Social norms are informal rules about what actions should be rewarded or sanctioned. The ability of societies to adapt norms to changing circumstances can have significant implications for the well-being of its members, especially when norms prescribe harmful behaviors, such as discriminatory norms. In the study “Predicting social tipping and norm change in controlled experiments” published in the prestigious journal Proceedings of the National Academy of Sciences (PNAS), the NYUAD researchers present evidence from a large-scale lab experiment designed to empirically validate a tipping-point model to help them predict norm change.
Nikiforakis and colleagues found that societies can easily get caught in a “conformity trap,” because beneficial norm change is hindered by a desire to avoid the social-discord costs associated with transitioning to a new norm. They conclude that policies that help societies develop a common understanding of the benefits from change can foster the abandonment of detrimental norms. Promoting tolerance can also facilitate change.
Predicting social tipping and norm change has been a long-standing problem for social scientists. Using a social-tipping game, the researchers observed both instances of norm change and widespread persistence of detrimental social behaviors. Their threshold model correctly predicted the occurrence or absence of tipping in 23 of our 24 experimental societies.
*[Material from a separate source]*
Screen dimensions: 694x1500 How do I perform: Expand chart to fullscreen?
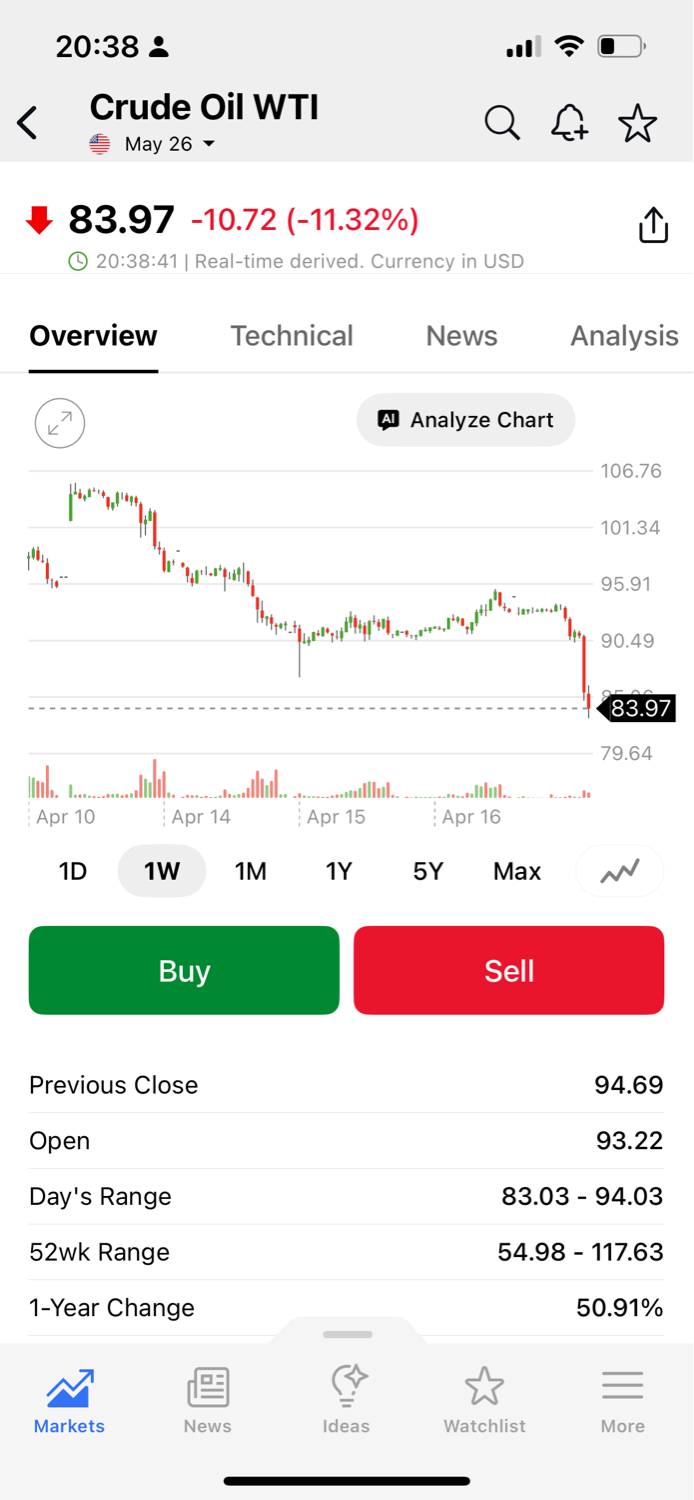pyautogui.click(x=60, y=422)
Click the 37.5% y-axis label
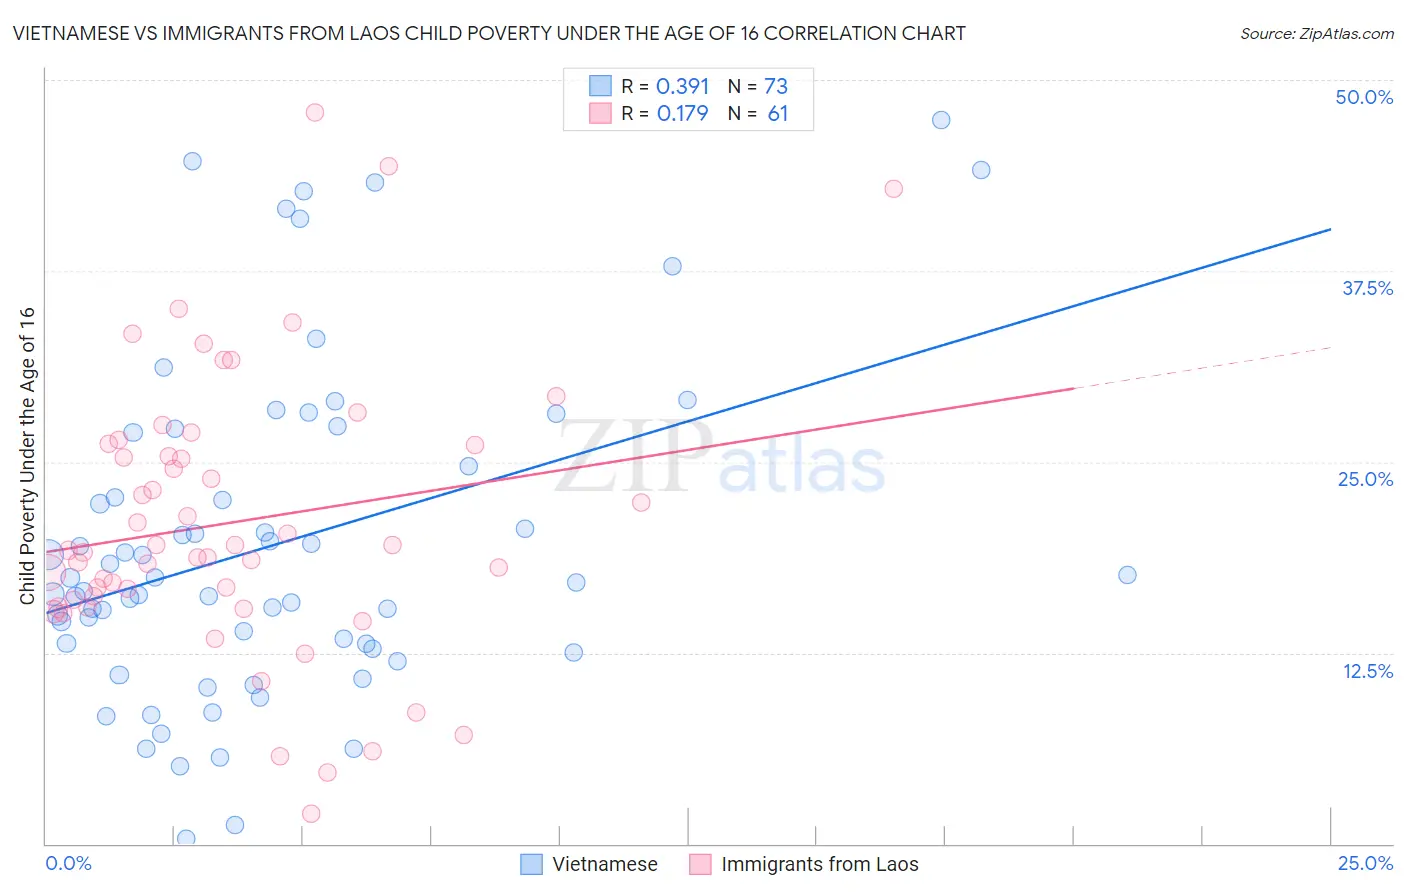This screenshot has height=892, width=1406. (x=1367, y=288)
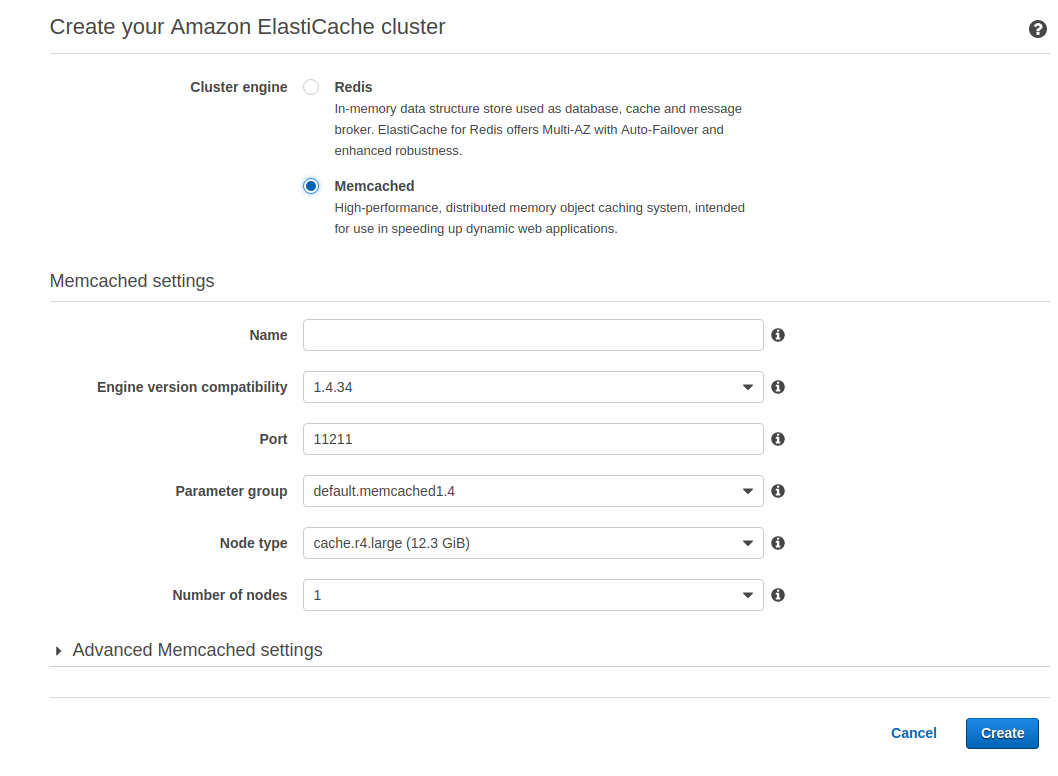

“We observed that societies can fail to abandon norms when they become detrimental without policy intervention, even when it is commonly known that the behavior prescribed by the norm is detrimental for a society as a whole. This calls for us to rethink the role of governments in facilitating social change ,” said Nikiforakis. “The evidence indicates that effective policy interventions can arise from altering the benefits and costs associated with change and should aid to coordinate social expectations about the likelihood of change.” Nikiforakis concluded: “We seem to have identified a model that can help predict social tipping in a broad range of social settings. While more research is still needed, it now seems possible that one day we will be able to predict when sudden social change will occur.”